── Input for this task ──
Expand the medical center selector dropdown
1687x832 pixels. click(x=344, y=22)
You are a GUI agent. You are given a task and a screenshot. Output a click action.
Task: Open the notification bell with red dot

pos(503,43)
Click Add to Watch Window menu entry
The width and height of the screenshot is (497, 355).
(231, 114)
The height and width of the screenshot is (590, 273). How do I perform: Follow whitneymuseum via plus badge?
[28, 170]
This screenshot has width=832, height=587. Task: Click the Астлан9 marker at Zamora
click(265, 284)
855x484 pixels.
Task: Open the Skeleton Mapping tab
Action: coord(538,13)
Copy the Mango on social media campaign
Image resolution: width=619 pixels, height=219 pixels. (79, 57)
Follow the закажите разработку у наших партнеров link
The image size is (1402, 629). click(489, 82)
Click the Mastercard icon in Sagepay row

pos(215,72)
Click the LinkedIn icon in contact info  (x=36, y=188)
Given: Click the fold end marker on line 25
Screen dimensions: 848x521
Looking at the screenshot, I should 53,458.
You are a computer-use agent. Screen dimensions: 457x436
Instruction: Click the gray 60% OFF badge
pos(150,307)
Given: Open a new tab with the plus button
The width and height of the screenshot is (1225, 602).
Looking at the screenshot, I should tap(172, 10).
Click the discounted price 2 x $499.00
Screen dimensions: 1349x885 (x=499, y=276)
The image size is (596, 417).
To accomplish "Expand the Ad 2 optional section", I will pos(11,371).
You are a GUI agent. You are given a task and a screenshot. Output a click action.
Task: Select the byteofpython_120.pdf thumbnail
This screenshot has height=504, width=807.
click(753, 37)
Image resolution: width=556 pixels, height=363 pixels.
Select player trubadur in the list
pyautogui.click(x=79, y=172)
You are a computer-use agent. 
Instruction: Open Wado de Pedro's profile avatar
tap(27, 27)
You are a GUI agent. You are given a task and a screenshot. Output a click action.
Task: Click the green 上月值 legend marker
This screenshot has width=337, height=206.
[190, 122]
───
◆ **Assigned task**
Reproduce verbatim only this range: the first line of the material through the line that contains "Click Add to Watch Window menu entry", inclusive.

◆ **Answer to this task**
Expand the medical center selector dropdown
1687x832 pixels. click(x=344, y=22)
You are a GUI agent. You are given a task and a screenshot. Output a click action.
Task: Open the notification bell with red dot

pos(503,43)
Click Add to Watch Window menu entry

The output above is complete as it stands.